Between the butterfly dam, near Lockport, and the City of Joliet there is a sudden drop in surface altitude. Because of this drop the Drainage Channel is able to turn a large number of turbines and, in consequence, to produce a large number of kilowatts of electric energy. Also, because of this drop, the Drainage Channel, between Lockport and Joliet, ceases to run in a cañon, cut into the solid earth, and begins to run between enormous concrete walls, resting on the surface of the earth and confining the flow of its waters to a kind of aërial aqueduct, standing prominently above the surrounding country.

If any part of these walls should ever give way-which is unlikely-the farms of the neighborhood would be flooded.

The danger is hypothetical, which, translated from the language of the engineers, means you-don't-need-to-worry-about-it. But in order to guard against even a hypothetical danger the butterfly dam has been called into existence.
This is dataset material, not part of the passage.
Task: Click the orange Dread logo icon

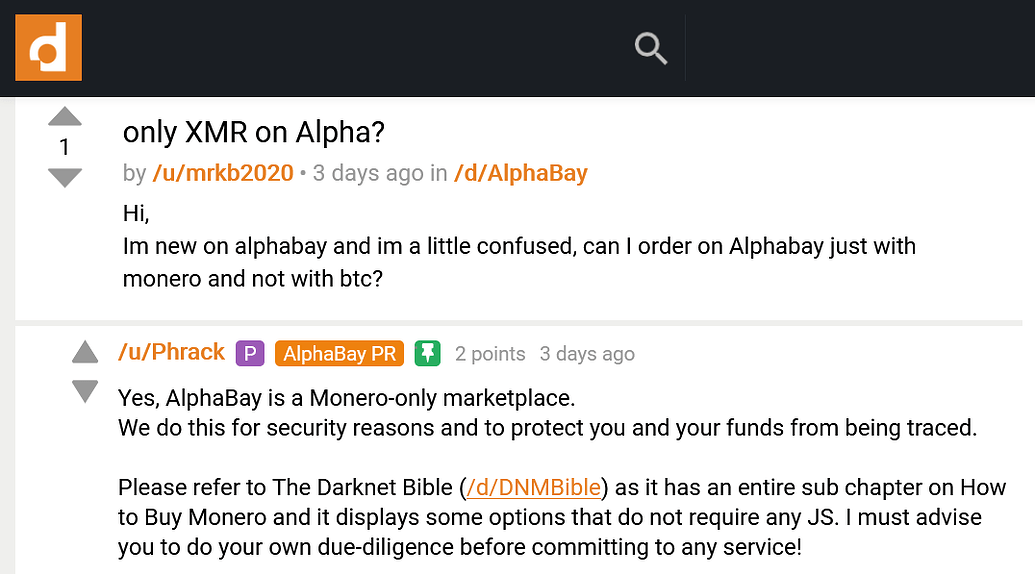Action: tap(48, 48)
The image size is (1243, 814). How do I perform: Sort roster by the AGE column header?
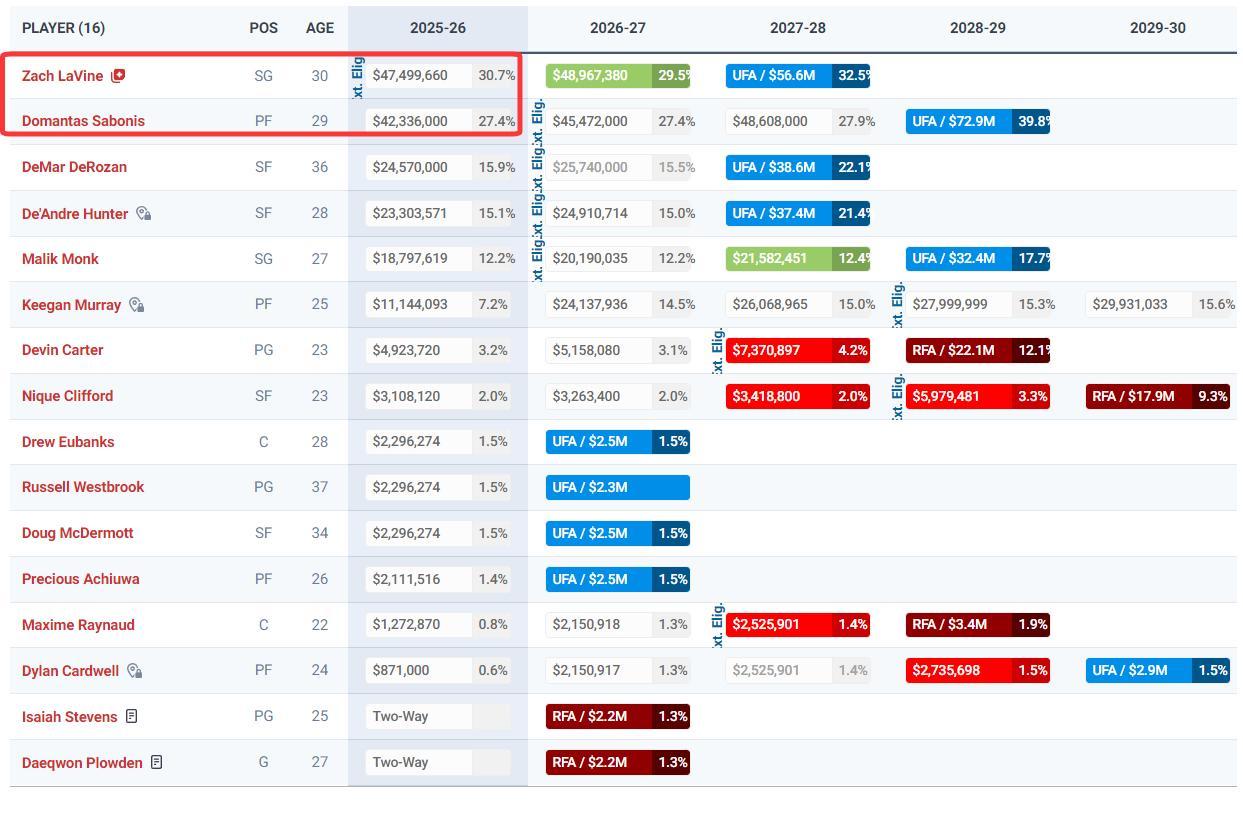pos(320,28)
It is the first time that the butterfly principle has been applied to an engineering undertaking of any magnitude. When the butterfly dam at Lockport has been swung across the stream the farms of Illinois may go on producing corn in peace. The southwestern boundary of Lake Michigan will hold back all the water that has ever been discharged into that inland sea by the streams of Michigan, Indiana, Illinois, and Wisconsin. And Chicago will have given the world. the first butterfly dam which has ever been erected on a large scale.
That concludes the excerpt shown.